▶ _Exercise_
Rewrite every line of the listing below as a Markdown table with the columns Row and Line. Number each nonblank line in order and leave out the blank lines.

<<<<

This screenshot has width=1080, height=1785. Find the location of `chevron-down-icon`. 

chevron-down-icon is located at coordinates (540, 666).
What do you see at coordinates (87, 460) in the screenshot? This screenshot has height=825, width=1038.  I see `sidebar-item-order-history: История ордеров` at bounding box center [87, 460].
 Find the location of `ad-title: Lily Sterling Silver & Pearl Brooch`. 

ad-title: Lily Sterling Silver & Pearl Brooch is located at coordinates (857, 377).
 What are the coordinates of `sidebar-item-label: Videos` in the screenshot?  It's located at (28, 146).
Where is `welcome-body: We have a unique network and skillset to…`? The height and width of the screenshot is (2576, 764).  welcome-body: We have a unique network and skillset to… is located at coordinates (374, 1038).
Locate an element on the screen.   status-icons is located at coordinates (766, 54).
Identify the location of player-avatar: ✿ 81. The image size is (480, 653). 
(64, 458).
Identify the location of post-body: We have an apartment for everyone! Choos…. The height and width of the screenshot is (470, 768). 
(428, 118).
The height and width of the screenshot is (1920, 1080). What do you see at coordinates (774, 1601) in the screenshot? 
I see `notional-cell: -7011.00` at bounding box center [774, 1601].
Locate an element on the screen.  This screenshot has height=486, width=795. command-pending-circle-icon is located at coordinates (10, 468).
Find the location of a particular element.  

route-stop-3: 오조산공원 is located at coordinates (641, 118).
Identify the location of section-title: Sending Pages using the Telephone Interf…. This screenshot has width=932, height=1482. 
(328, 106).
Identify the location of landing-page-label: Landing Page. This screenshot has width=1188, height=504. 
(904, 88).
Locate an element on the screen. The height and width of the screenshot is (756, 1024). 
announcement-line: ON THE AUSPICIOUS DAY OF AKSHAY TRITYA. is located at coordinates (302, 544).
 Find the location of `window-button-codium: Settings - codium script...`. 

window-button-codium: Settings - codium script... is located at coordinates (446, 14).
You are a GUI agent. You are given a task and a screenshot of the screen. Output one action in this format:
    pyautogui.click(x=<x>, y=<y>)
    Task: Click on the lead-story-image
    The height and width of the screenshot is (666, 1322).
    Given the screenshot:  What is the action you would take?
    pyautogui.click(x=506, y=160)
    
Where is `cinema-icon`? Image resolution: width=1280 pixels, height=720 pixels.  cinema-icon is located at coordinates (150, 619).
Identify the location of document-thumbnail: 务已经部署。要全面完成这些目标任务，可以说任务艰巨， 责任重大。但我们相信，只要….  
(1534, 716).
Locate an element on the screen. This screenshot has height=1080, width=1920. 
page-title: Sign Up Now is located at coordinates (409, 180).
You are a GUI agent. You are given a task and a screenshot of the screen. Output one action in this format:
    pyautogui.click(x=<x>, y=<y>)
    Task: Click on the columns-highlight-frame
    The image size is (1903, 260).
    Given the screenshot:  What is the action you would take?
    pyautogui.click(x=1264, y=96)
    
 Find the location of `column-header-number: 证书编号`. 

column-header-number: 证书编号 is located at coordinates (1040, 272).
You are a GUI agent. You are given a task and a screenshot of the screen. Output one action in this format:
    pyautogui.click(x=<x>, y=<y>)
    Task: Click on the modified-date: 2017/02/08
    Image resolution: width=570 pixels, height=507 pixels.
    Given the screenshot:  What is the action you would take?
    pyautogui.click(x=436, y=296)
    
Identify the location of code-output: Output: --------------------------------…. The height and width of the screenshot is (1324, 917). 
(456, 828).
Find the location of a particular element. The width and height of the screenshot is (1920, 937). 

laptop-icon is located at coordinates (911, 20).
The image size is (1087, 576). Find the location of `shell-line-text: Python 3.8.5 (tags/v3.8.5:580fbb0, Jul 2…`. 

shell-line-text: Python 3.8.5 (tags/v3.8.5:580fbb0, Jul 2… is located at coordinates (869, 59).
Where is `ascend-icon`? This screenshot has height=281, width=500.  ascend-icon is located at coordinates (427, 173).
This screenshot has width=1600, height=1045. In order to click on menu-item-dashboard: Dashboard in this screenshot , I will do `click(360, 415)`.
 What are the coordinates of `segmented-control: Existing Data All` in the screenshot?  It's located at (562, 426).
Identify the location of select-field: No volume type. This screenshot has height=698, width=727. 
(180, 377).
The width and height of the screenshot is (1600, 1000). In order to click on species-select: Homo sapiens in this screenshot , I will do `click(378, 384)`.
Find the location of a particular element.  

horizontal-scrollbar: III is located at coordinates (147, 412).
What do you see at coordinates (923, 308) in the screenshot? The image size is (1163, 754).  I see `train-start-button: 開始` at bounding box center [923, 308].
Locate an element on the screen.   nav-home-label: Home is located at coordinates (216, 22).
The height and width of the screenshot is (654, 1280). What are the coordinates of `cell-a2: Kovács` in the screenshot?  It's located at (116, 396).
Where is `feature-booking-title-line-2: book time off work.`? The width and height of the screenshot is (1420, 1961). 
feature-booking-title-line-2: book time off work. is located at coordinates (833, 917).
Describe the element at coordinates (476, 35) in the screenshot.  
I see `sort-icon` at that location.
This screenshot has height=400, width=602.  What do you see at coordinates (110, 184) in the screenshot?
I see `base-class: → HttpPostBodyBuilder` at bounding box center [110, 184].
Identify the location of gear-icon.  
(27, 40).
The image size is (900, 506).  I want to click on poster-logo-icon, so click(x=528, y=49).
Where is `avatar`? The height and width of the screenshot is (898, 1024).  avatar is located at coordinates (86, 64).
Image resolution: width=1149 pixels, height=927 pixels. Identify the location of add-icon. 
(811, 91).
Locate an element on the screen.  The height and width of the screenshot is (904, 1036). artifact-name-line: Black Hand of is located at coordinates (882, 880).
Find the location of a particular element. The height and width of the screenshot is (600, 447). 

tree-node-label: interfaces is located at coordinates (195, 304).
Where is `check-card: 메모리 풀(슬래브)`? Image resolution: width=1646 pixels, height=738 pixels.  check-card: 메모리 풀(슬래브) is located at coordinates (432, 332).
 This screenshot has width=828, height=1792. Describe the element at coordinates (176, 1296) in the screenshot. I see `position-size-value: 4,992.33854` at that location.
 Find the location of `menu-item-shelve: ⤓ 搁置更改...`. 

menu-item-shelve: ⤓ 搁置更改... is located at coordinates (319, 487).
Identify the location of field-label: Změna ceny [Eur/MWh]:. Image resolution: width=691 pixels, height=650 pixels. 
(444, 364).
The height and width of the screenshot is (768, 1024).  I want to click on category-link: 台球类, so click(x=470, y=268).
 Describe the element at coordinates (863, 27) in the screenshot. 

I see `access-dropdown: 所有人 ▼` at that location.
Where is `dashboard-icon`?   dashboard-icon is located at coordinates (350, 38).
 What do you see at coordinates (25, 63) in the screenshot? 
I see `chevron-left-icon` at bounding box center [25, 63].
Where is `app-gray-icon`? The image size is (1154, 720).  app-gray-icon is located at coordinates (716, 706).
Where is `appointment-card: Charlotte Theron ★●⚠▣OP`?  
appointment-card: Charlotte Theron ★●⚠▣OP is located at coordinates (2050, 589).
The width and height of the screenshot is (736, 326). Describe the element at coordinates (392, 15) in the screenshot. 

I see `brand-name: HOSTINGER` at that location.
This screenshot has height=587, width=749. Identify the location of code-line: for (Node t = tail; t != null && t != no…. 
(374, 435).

>>>>

▶ _Response for this exercise_
| Row | Line |
|---|---|
| 1 | This screenshot has width=1080, height=1785. Find the location of `chevron-down-icon`.  |
| 2 | chevron-down-icon is located at coordinates (540, 666). |
| 3 | What do you see at coordinates (87, 460) in the screenshot? This screenshot has height=825, width=1038.  I see `sidebar-item-order-history: История ордеров` at bounding box center [87, 460]. |
| 4 |  Find the location of `ad-title: Lily Sterling Silver & Pearl Brooch`.  |
| 5 | ad-title: Lily Sterling Silver & Pearl Brooch is located at coordinates (857, 377). |
| 6 |  What are the coordinates of `sidebar-item-label: Videos` in the screenshot?  It's located at (28, 146). |
| 7 | Where is `welcome-body: We have a unique network and skillset to…`? The height and width of the screenshot is (2576, 764).  welcome-body: We have a unique network and skillset to… is located at coordinates (374, 1038). |
| 8 | Locate an element on the screen.   status-icons is located at coordinates (766, 54). |
| 9 | Identify the location of player-avatar: ✿ 81. The image size is (480, 653).  |
| 10 | (64, 458). |
| 11 | Identify the location of post-body: We have an apartment for everyone! Choos…. The height and width of the screenshot is (470, 768).  |
| 12 | (428, 118). |
| 13 | The height and width of the screenshot is (1920, 1080). What do you see at coordinates (774, 1601) in the screenshot?  |
| 14 | I see `notional-cell: -7011.00` at bounding box center [774, 1601]. |
| 15 | Locate an element on the screen.  This screenshot has height=486, width=795. command-pending-circle-icon is located at coordinates (10, 468). |
| 16 | Find the location of a particular element.   |
| 17 | route-stop-3: 오조산공원 is located at coordinates (641, 118). |
| 18 | Identify the location of section-title: Sending Pages using the Telephone Interf…. This screenshot has width=932, height=1482.  |
| 19 | (328, 106). |
| 20 | Identify the location of landing-page-label: Landing Page. This screenshot has width=1188, height=504.  |
| 21 | (904, 88). |
| 22 | Locate an element on the screen. The height and width of the screenshot is (756, 1024).  |
| 23 | announcement-line: ON THE AUSPICIOUS DAY OF AKSHAY TRITYA. is located at coordinates (302, 544). |
| 24 |  Find the location of `window-button-codium: Settings - codium script...`.  |
| 25 | window-button-codium: Settings - codium script... is located at coordinates (446, 14). |
| 26 | You are a GUI agent. You are given a task and a screenshot of the screen. Output one action in this format: |
| 27 |     pyautogui.click(x=<x>, y=<y>) |
| 28 |     Task: Click on the lead-story-image |
| 29 |     The height and width of the screenshot is (666, 1322). |
| 30 |     Given the screenshot:  What is the action you would take? |
| 31 |     pyautogui.click(x=506, y=160) |
| 32 | Where is `cinema-icon`? Image resolution: width=1280 pixels, height=720 pixels.  cinema-icon is located at coordinates (150, 619). |
| 33 | Identify the location of document-thumbnail: 务已经部署。要全面完成这些目标任务，可以说任务艰巨， 责任重大。但我们相信，只要….   |
| 34 | (1534, 716). |
| 35 | Locate an element on the screen. This screenshot has height=1080, width=1920.  |
| 36 | page-title: Sign Up Now is located at coordinates (409, 180). |
| 37 | You are a GUI agent. You are given a task and a screenshot of the screen. Output one action in this format: |
| 38 |     pyautogui.click(x=<x>, y=<y>) |
| 39 |     Task: Click on the columns-highlight-frame |
| 40 |     The image size is (1903, 260). |
| 41 |     Given the screenshot:  What is the action you would take? |
| 42 |     pyautogui.click(x=1264, y=96) |
| 43 |  Find the location of `column-header-number: 证书编号`.  |
| 44 | column-header-number: 证书编号 is located at coordinates (1040, 272). |
| 45 | You are a GUI agent. You are given a task and a screenshot of the screen. Output one action in this format: |
| 46 |     pyautogui.click(x=<x>, y=<y>) |
| 47 |     Task: Click on the modified-date: 2017/02/08 |
| 48 |     Image resolution: width=570 pixels, height=507 pixels. |
| 49 |     Given the screenshot:  What is the action you would take? |
| 50 |     pyautogui.click(x=436, y=296) |
| 51 | Identify the location of code-output: Output: --------------------------------…. The height and width of the screenshot is (1324, 917).  |
| 52 | (456, 828). |
| 53 | Find the location of a particular element. The width and height of the screenshot is (1920, 937).  |
| 54 | laptop-icon is located at coordinates (911, 20). |
| 55 | The image size is (1087, 576). Find the location of `shell-line-text: Python 3.8.5 (tags/v3.8.5:580fbb0, Jul 2…`.  |
| 56 | shell-line-text: Python 3.8.5 (tags/v3.8.5:580fbb0, Jul 2… is located at coordinates (869, 59). |
| 57 | Where is `ascend-icon`? This screenshot has height=281, width=500.  ascend-icon is located at coordinates (427, 173). |
| 58 | This screenshot has width=1600, height=1045. In order to click on menu-item-dashboard: Dashboard in this screenshot , I will do `click(360, 415)`. |
| 59 |  What are the coordinates of `segmented-control: Existing Data All` in the screenshot?  It's located at (562, 426). |
| 60 | Identify the location of select-field: No volume type. This screenshot has height=698, width=727.  |
| 61 | (180, 377). |
| 62 | The width and height of the screenshot is (1600, 1000). In order to click on species-select: Homo sapiens in this screenshot , I will do `click(378, 384)`. |
| 63 | Find the location of a particular element.   |
| 64 | horizontal-scrollbar: III is located at coordinates (147, 412). |
| 65 | What do you see at coordinates (923, 308) in the screenshot? The image size is (1163, 754).  I see `train-start-button: 開始` at bounding box center [923, 308]. |
| 66 | Locate an element on the screen.   nav-home-label: Home is located at coordinates (216, 22). |
| 67 | The height and width of the screenshot is (654, 1280). What are the coordinates of `cell-a2: Kovács` in the screenshot?  It's located at (116, 396). |
| 68 | Where is `feature-booking-title-line-2: book time off work.`? The width and height of the screenshot is (1420, 1961).  |
| 69 | feature-booking-title-line-2: book time off work. is located at coordinates (833, 917). |
| 70 | Describe the element at coordinates (476, 35) in the screenshot.   |
| 71 | I see `sort-icon` at that location. |
| 72 | This screenshot has height=400, width=602.  What do you see at coordinates (110, 184) in the screenshot? |
| 73 | I see `base-class: → HttpPostBodyBuilder` at bounding box center [110, 184]. |
| 74 | Identify the location of gear-icon.   |
| 75 | (27, 40). |
| 76 | The image size is (900, 506).  I want to click on poster-logo-icon, so click(x=528, y=49). |
| 77 | Where is `avatar`? The height and width of the screenshot is (898, 1024).  avatar is located at coordinates (86, 64). |
| 78 | Image resolution: width=1149 pixels, height=927 pixels. Identify the location of add-icon.  |
| 79 | (811, 91). |
| 80 | Locate an element on the screen.  The height and width of the screenshot is (904, 1036). artifact-name-line: Black Hand of is located at coordinates (882, 880). |
| 81 | Find the location of a particular element. The height and width of the screenshot is (600, 447).  |
| 82 | tree-node-label: interfaces is located at coordinates (195, 304). |
| 83 | Where is `check-card: 메모리 풀(슬래브)`? Image resolution: width=1646 pixels, height=738 pixels.  check-card: 메모리 풀(슬래브) is located at coordinates (432, 332). |
| 84 |  This screenshot has width=828, height=1792. Describe the element at coordinates (176, 1296) in the screenshot. I see `position-size-value: 4,992.33854` at that location. |
| 85 |  Find the location of `menu-item-shelve: ⤓ 搁置更改...`.  |
| 86 | menu-item-shelve: ⤓ 搁置更改... is located at coordinates (319, 487). |
| 87 | Identify the location of field-label: Změna ceny [Eur/MWh]:. Image resolution: width=691 pixels, height=650 pixels.  |
| 88 | (444, 364). |
| 89 | The height and width of the screenshot is (768, 1024).  I want to click on category-link: 台球类, so click(x=470, y=268). |
| 90 |  Describe the element at coordinates (863, 27) in the screenshot.  |
| 91 | I see `access-dropdown: 所有人 ▼` at that location. |
| 92 | Where is `dashboard-icon`?   dashboard-icon is located at coordinates (350, 38). |
| 93 |  What do you see at coordinates (25, 63) in the screenshot?  |
| 94 | I see `chevron-left-icon` at bounding box center [25, 63]. |
| 95 | Where is `app-gray-icon`? The image size is (1154, 720).  app-gray-icon is located at coordinates (716, 706). |
| 96 | Where is `appointment-card: Charlotte Theron ★●⚠▣OP`?   |
| 97 | appointment-card: Charlotte Theron ★●⚠▣OP is located at coordinates (2050, 589). |
| 98 | The width and height of the screenshot is (736, 326). Describe the element at coordinates (392, 15) in the screenshot.  |
| 99 | I see `brand-name: HOSTINGER` at that location. |
| 100 | This screenshot has height=587, width=749. Identify the location of code-line: for (Node t = tail; t != null && t != no….  |
| 101 | (374, 435). |